Technical issues related to IT infrastructure devices may occur within all types of information architecture models that are in use today such as the client-server on-premises model and client-cloud model. In many cases, these problems may cause the unavailability of application servers or of whole networks, which simply means the unavailability of information. If an application server goes down or a network is unreachable for some time, this situation is known as “system downtime”, and can be caused by a server hardware glitch, a server operating system crash, network component failure, and similar issues. These so-called downtime points in both on-premises client-server architecture and client-cloud architecture are considered mission critical for continuous computing and business continuity in the modern e-business world. According to the IT Disaster Recovery Preparedness Council Report (2015), one hour of downtime can cost small companies as much as $8,000, midsize companies up to $74,000, and large enterprises up to $700,000. Ponemon Institute (2016) reported that the average cost of a data center outage has steadily increased from $505,502 in 2010 to $740,357 today (or a 38% net change). An Information Technology Intelligence Consulting (ITIC) report (ITIC Report, 2016) found that 98% of organizations say a single hour of downtime costs over $100,000; 81% of respondents indicated an amount of over $300,000. And a record one-third, or 33%, of enterprises report that one hour of downtime costs their firms $1 million to over $5 million.

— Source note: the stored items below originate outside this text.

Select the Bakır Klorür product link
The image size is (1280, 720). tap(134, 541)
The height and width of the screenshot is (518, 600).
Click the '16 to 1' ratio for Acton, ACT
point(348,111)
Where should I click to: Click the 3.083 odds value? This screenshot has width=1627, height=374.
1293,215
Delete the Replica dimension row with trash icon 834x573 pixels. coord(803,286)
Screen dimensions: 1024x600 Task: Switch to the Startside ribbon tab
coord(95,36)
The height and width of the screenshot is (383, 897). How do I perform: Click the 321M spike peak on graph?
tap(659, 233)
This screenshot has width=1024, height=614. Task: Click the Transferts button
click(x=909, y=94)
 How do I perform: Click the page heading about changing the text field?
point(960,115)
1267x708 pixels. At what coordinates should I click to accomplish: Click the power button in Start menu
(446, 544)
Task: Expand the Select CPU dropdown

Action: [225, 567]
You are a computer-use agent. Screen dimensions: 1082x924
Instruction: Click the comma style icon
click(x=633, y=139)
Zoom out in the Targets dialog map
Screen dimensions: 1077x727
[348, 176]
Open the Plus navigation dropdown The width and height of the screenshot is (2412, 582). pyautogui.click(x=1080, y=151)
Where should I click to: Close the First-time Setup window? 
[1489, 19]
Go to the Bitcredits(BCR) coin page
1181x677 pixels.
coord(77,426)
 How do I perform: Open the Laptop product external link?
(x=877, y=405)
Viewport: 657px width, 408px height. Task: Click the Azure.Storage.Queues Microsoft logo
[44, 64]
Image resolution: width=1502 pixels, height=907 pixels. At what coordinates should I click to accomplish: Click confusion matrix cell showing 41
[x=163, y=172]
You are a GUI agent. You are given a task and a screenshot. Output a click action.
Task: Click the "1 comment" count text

Emerson Network Power and the Ponemon Institute (2016) revealed that the average cost of data center downtime across industries was approximately $7,900 per minute. Raphael (2013) reported that a 49-minute failure of Amazon’s services on January 31, 2013, resulted in close to $5 million in missed revenue. Similar outages happened in January/February/March 2013 to Dropbox, Facebook, Microsoft, Google Drive, and Twitter. According to Aberdeen Report (2014), the average cost of an hour of downtime for large companies is $686,250; $215,638 for medium companies; and $8,581 for small companies. Gartner (2014) noted that “Based on industry surveys, the number we typically cite is $5,600 p/minute, which extrapolates to well over $300K p/hour”. With regard to network downtime, “the cost of improving availability remains high and downtime is less acceptable, making rightsizing network availability the key goal for enterprise network designers”. (Gartner, 2014). Emerson Report (2014) found that the most frequently cited total expense of unplanned outages includes: IT equipment failure; cybercrime; UPS system failure; water, heat, or CRAC failure; generator failure; weather incursion; accidental/human error. International Data Corporation (IDC) (2014) noted that IT applications and services have become a critical element in how companies interact with their customers, deliver new products and services, and improve the productivity of their own workforce. The biggest cloud outages in 2014 include those of Amazon Web Services, Verizon Wireless, Dropbox, Adobe, Samsung, Microsoft Lync, and Microsoft Exchange Online (Raphael, 2013). An Avaya report (2014) revealed that 80% of companies lose revenues when the network goes down, with the average company losing $140,003 per incident. Quorum Report (2013) found that hardware failures are the most common type within small and mid-sized businesses with the percentage of 55%, while in 22% of disasters, the reason was human error (system and network administrators’ mistakes).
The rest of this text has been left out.